(Beginning of Material provided)

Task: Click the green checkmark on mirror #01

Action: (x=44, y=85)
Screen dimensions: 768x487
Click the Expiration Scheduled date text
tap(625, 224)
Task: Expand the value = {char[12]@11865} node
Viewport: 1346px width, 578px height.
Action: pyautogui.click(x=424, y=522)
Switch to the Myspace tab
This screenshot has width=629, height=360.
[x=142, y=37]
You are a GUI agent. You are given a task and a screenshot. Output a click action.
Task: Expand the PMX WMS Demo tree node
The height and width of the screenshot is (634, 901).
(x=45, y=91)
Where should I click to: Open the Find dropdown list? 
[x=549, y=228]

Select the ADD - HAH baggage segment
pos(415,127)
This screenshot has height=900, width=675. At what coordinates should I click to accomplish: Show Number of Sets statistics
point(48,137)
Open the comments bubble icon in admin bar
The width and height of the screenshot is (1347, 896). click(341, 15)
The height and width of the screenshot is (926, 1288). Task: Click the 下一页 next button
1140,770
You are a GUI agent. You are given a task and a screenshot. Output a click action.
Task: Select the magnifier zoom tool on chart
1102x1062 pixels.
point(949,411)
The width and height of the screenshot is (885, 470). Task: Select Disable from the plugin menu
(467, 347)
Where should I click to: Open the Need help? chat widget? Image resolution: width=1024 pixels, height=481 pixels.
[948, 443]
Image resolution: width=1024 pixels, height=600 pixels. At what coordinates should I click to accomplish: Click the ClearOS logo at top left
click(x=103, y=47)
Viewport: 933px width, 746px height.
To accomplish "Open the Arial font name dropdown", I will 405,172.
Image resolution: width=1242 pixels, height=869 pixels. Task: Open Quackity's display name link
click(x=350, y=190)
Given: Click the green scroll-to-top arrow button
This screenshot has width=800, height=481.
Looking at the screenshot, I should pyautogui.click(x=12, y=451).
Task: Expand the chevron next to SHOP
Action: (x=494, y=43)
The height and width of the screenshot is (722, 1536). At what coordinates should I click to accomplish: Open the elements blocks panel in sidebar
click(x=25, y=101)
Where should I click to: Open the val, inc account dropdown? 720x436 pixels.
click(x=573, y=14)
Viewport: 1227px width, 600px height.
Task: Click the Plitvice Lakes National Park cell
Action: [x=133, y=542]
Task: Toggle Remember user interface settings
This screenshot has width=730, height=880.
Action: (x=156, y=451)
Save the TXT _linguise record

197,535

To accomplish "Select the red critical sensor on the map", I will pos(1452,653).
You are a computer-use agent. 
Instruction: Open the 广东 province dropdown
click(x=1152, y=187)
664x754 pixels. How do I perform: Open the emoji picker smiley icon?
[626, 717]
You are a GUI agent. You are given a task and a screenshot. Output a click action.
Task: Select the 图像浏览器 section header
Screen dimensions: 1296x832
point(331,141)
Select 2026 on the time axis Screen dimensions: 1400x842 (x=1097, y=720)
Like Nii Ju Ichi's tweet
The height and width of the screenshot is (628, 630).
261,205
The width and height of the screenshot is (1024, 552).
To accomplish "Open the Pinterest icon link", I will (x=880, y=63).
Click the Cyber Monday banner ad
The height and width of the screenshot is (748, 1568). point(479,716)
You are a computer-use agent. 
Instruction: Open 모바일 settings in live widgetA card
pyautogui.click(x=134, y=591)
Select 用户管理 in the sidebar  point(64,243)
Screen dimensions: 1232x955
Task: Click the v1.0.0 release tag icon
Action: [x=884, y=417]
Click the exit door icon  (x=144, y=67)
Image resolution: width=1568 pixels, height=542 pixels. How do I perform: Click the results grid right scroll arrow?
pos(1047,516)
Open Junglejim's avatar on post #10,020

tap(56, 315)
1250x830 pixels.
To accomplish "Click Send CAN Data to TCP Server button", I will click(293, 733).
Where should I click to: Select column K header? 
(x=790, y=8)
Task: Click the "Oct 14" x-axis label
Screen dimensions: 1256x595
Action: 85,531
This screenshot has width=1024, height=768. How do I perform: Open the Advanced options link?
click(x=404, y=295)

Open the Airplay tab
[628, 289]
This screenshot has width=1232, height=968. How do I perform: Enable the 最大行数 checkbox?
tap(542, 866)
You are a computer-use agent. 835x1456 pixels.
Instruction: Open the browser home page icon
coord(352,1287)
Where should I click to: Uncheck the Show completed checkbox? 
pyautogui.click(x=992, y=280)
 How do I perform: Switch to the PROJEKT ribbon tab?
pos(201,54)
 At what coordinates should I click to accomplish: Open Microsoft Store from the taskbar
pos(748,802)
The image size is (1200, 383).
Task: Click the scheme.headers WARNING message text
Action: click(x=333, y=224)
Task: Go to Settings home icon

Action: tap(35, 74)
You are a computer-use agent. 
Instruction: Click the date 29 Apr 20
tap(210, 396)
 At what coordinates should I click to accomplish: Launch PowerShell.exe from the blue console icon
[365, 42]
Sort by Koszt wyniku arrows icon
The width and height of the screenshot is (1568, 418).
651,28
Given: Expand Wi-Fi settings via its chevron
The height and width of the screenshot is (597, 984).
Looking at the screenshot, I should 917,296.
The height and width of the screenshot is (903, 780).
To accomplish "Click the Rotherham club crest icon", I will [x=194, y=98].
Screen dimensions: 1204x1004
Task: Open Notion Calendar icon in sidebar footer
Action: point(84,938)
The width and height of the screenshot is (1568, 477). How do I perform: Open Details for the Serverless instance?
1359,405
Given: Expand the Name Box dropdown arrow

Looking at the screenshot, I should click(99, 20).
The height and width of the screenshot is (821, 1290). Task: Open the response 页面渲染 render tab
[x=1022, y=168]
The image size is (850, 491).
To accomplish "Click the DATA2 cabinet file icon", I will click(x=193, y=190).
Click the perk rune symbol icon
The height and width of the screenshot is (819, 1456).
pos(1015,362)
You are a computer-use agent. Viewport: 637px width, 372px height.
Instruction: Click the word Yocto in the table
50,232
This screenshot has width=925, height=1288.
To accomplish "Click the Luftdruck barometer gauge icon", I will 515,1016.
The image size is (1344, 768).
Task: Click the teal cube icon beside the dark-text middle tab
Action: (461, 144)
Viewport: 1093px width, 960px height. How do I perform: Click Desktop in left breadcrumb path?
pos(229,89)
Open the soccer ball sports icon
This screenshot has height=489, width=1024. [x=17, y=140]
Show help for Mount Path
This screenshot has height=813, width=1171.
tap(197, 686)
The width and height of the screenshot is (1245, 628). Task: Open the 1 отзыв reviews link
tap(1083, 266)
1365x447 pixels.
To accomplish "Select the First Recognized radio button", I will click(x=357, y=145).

(End of Material provided)

#### Aim of the exercise
Repeat the material above in full. Match it exactly.

#### Result of the exercise
Task: Click the green checkmark on mirror #01

Action: (x=44, y=85)
Screen dimensions: 768x487
Click the Expiration Scheduled date text
tap(625, 224)
Task: Expand the value = {char[12]@11865} node
Viewport: 1346px width, 578px height.
Action: pyautogui.click(x=424, y=522)
Switch to the Myspace tab
This screenshot has width=629, height=360.
[x=142, y=37]
You are a GUI agent. You are given a task and a screenshot. Output a click action.
Task: Expand the PMX WMS Demo tree node
The height and width of the screenshot is (634, 901).
(x=45, y=91)
Where should I click to: Open the Find dropdown list? 
[x=549, y=228]

Select the ADD - HAH baggage segment
pos(415,127)
This screenshot has height=900, width=675. At what coordinates should I click to accomplish: Show Number of Sets statistics
point(48,137)
Open the comments bubble icon in admin bar
The width and height of the screenshot is (1347, 896). click(341, 15)
The height and width of the screenshot is (926, 1288). Task: Click the 下一页 next button
1140,770
You are a GUI agent. You are given a task and a screenshot. Output a click action.
Task: Select the magnifier zoom tool on chart
1102x1062 pixels.
point(949,411)
The width and height of the screenshot is (885, 470). Task: Select Disable from the plugin menu
(467, 347)
Where should I click to: Open the Need help? chat widget? Image resolution: width=1024 pixels, height=481 pixels.
[948, 443]
Image resolution: width=1024 pixels, height=600 pixels. At what coordinates should I click to accomplish: Click the ClearOS logo at top left
click(x=103, y=47)
Viewport: 933px width, 746px height.
To accomplish "Open the Arial font name dropdown", I will 405,172.
Image resolution: width=1242 pixels, height=869 pixels. Task: Open Quackity's display name link
click(x=350, y=190)
Given: Click the green scroll-to-top arrow button
This screenshot has width=800, height=481.
Looking at the screenshot, I should pyautogui.click(x=12, y=451).
Task: Expand the chevron next to SHOP
Action: (x=494, y=43)
The height and width of the screenshot is (722, 1536). At what coordinates should I click to accomplish: Open the elements blocks panel in sidebar
click(x=25, y=101)
Where should I click to: Open the val, inc account dropdown? 720x436 pixels.
click(x=573, y=14)
Viewport: 1227px width, 600px height.
Task: Click the Plitvice Lakes National Park cell
Action: [x=133, y=542]
Task: Toggle Remember user interface settings
This screenshot has width=730, height=880.
Action: (x=156, y=451)
Save the TXT _linguise record

197,535

To accomplish "Select the red critical sensor on the map", I will pos(1452,653).
You are a computer-use agent. 
Instruction: Open the 广东 province dropdown
click(x=1152, y=187)
664x754 pixels. How do I perform: Open the emoji picker smiley icon?
[626, 717]
You are a GUI agent. You are given a task and a screenshot. Output a click action.
Task: Select the 图像浏览器 section header
Screen dimensions: 1296x832
point(331,141)
Select 2026 on the time axis Screen dimensions: 1400x842 (x=1097, y=720)
Like Nii Ju Ichi's tweet
The height and width of the screenshot is (628, 630).
261,205
The width and height of the screenshot is (1024, 552).
To accomplish "Open the Pinterest icon link", I will (x=880, y=63).
Click the Cyber Monday banner ad
The height and width of the screenshot is (748, 1568). point(479,716)
You are a computer-use agent. 
Instruction: Open 모바일 settings in live widgetA card
pyautogui.click(x=134, y=591)
Select 用户管理 in the sidebar  point(64,243)
Screen dimensions: 1232x955
Task: Click the v1.0.0 release tag icon
Action: [x=884, y=417]
Click the exit door icon  (x=144, y=67)
Image resolution: width=1568 pixels, height=542 pixels. How do I perform: Click the results grid right scroll arrow?
pos(1047,516)
Open Junglejim's avatar on post #10,020

tap(56, 315)
1250x830 pixels.
To accomplish "Click Send CAN Data to TCP Server button", I will click(293, 733).
Where should I click to: Select column K header? 
(x=790, y=8)
Task: Click the "Oct 14" x-axis label
Screen dimensions: 1256x595
Action: 85,531
This screenshot has width=1024, height=768. How do I perform: Open the Advanced options link?
click(x=404, y=295)

Open the Airplay tab
[628, 289]
This screenshot has width=1232, height=968. How do I perform: Enable the 最大行数 checkbox?
tap(542, 866)
You are a computer-use agent. 835x1456 pixels.
Instruction: Open the browser home page icon
coord(352,1287)
Where should I click to: Uncheck the Show completed checkbox? 
pyautogui.click(x=992, y=280)
 How do I perform: Switch to the PROJEKT ribbon tab?
pos(201,54)
 At what coordinates should I click to accomplish: Open Microsoft Store from the taskbar
pos(748,802)
The image size is (1200, 383).
Task: Click the scheme.headers WARNING message text
Action: click(x=333, y=224)
Task: Go to Settings home icon

Action: tap(35, 74)
You are a computer-use agent. 
Instruction: Click the date 29 Apr 20
tap(210, 396)
 At what coordinates should I click to accomplish: Launch PowerShell.exe from the blue console icon
[365, 42]
Sort by Koszt wyniku arrows icon
The width and height of the screenshot is (1568, 418).
651,28
Given: Expand Wi-Fi settings via its chevron
The height and width of the screenshot is (597, 984).
Looking at the screenshot, I should 917,296.
The height and width of the screenshot is (903, 780).
To accomplish "Click the Rotherham club crest icon", I will [x=194, y=98].
Screen dimensions: 1204x1004
Task: Open Notion Calendar icon in sidebar footer
Action: point(84,938)
The width and height of the screenshot is (1568, 477). How do I perform: Open Details for the Serverless instance?
1359,405
Given: Expand the Name Box dropdown arrow

Looking at the screenshot, I should click(99, 20).
The height and width of the screenshot is (821, 1290). Task: Open the response 页面渲染 render tab
[x=1022, y=168]
The image size is (850, 491).
To accomplish "Click the DATA2 cabinet file icon", I will click(x=193, y=190).
Click the perk rune symbol icon
The height and width of the screenshot is (819, 1456).
pos(1015,362)
You are a computer-use agent. Viewport: 637px width, 372px height.
Instruction: Click the word Yocto in the table
50,232
This screenshot has width=925, height=1288.
To accomplish "Click the Luftdruck barometer gauge icon", I will 515,1016.
The image size is (1344, 768).
Task: Click the teal cube icon beside the dark-text middle tab
Action: (461, 144)
Viewport: 1093px width, 960px height. How do I perform: Click Desktop in left breadcrumb path?
pos(229,89)
Open the soccer ball sports icon
This screenshot has height=489, width=1024. [x=17, y=140]
Show help for Mount Path
This screenshot has height=813, width=1171.
tap(197, 686)
The width and height of the screenshot is (1245, 628). Task: Open the 1 отзыв reviews link
tap(1083, 266)
1365x447 pixels.
To accomplish "Select the First Recognized radio button", I will click(x=357, y=145).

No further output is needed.